## Exercise tasks
(A) In the article on the Bandwidth.com outages, why did the attack also disrupt services offered by other companies such as Twilio and RingCentral? Answer in one to three sentences.
(B) Summarize the article on the Bandwidth.com outages in two sentences.

## Selected excerpt
☆ ☆ ☆

UPDATED 21:48 EST / SEPTEMBER 28 2021

SECURITY

Internet voice provider Bandwidth.com suffers outages from denial-of-service attack

Bandwidth.com CLEC LLC, a provider of voice over internet protocol or VoIP services, continues to suffer from a distributed denial-of-service attack that has caused outages to its services.

The attack began Sept. 25 and affected voice, messaging, Enhance 911 services and access to its portal. Since Bandwidth.com is also a wholesale provider to other VoIP providers, the DDoS attack has also affected services offered by Twilio Inc., Accent Communications Services Inc., DialPad Inc., Phone.com Inc. and RingCentral Inc.

As of 9:30 p.m. EDT, Bandwidth.com lists partial outages across both inbound and outbound calling services.

Bandwidth.com Chief Executive Officer David Morken confirmed the DDoS attack in a message to customers and partners today, saying that “while we have mitigated much-intended harm, we know some of you have been significantly impacted by this event. For that, I am truly sorry.”

Who is behind the DDoS attack is not known. That said, Bandwidth.com is not the first VoIP provider targeted in a DDoS attack in recent months. In early September, two U.K. providers, VoIP Unlimited and Voipfone, were targeted, while in mid-September, Canadian provider VoIP.ms was also attacked. In both cases, those behind the attacks demanded ransom payments to cease targeting the companies.

☆ ☆ ☆

## Entries supplied
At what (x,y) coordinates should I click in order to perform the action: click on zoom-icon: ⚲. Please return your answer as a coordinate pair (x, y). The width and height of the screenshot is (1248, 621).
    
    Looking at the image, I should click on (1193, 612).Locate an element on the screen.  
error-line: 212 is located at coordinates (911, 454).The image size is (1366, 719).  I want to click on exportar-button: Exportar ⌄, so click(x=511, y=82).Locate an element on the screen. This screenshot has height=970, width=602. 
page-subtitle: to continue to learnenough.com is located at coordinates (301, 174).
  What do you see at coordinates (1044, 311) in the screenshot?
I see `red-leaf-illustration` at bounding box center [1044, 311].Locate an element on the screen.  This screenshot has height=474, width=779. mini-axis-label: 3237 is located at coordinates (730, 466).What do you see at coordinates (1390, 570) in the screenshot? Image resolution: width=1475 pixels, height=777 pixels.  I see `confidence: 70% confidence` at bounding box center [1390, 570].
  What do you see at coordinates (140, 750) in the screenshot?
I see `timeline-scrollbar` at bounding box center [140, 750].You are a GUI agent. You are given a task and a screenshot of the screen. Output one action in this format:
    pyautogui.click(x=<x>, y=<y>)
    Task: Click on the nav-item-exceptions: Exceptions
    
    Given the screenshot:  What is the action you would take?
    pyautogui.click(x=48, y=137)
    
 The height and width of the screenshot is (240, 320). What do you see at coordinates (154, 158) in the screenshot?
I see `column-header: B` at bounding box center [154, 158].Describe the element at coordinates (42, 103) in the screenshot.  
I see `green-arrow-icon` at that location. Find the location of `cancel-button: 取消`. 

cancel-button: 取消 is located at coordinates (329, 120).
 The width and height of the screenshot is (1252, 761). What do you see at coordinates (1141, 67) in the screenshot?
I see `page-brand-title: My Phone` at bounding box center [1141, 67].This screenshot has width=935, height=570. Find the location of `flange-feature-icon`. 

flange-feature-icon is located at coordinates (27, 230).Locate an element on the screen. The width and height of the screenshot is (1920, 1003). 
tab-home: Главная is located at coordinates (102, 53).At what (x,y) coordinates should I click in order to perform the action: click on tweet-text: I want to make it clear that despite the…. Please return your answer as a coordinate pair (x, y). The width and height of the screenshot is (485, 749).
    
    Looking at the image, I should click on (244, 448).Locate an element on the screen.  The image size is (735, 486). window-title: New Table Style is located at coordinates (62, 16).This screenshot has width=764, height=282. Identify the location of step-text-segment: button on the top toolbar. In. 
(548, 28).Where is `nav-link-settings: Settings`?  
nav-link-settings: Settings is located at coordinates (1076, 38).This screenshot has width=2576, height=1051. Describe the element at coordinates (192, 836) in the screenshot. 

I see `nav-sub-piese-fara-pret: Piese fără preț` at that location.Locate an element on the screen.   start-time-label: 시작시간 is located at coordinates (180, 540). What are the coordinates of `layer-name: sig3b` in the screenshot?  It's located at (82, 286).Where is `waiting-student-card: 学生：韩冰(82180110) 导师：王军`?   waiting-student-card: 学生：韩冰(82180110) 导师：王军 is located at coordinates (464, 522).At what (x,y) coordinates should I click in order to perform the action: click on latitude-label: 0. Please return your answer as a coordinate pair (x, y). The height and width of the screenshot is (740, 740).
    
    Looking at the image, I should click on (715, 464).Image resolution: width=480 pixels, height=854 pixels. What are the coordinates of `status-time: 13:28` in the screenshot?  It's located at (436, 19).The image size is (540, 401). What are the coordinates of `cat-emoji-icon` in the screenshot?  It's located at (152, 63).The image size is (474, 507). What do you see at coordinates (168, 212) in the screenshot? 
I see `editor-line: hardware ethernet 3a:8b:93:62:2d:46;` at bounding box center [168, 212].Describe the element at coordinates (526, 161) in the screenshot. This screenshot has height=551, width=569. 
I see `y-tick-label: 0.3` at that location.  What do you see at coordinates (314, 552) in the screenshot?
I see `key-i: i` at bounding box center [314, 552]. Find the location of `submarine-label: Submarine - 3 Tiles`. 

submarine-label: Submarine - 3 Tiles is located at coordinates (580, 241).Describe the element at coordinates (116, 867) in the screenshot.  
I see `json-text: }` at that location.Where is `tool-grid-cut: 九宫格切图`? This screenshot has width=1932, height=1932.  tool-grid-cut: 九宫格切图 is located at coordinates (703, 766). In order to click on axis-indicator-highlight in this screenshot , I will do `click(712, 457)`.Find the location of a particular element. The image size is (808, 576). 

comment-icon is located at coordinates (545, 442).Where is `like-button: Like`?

☆ ☆ ☆

## Expected outputs
(A) Bandwidth.com is also a wholesale provider to other VoIP providers. Because of that, the DDoS attack on Bandwidth.com also affected services offered by Twilio, Accent Communications Services, DialPad, Phone.com and RingCentral.

(B) A distributed denial-of-service attack that began Sept. 25 has caused outages to VoIP provider Bandwidth.com's voice, messaging and portal services, and to services of other providers it supplies wholesale. Its CEO confirmed the attack and apologized to customers, and although the attacker is unknown, other VoIP providers in the U.K. and Canada were targeted in recent months by attackers who demanded ransom payments.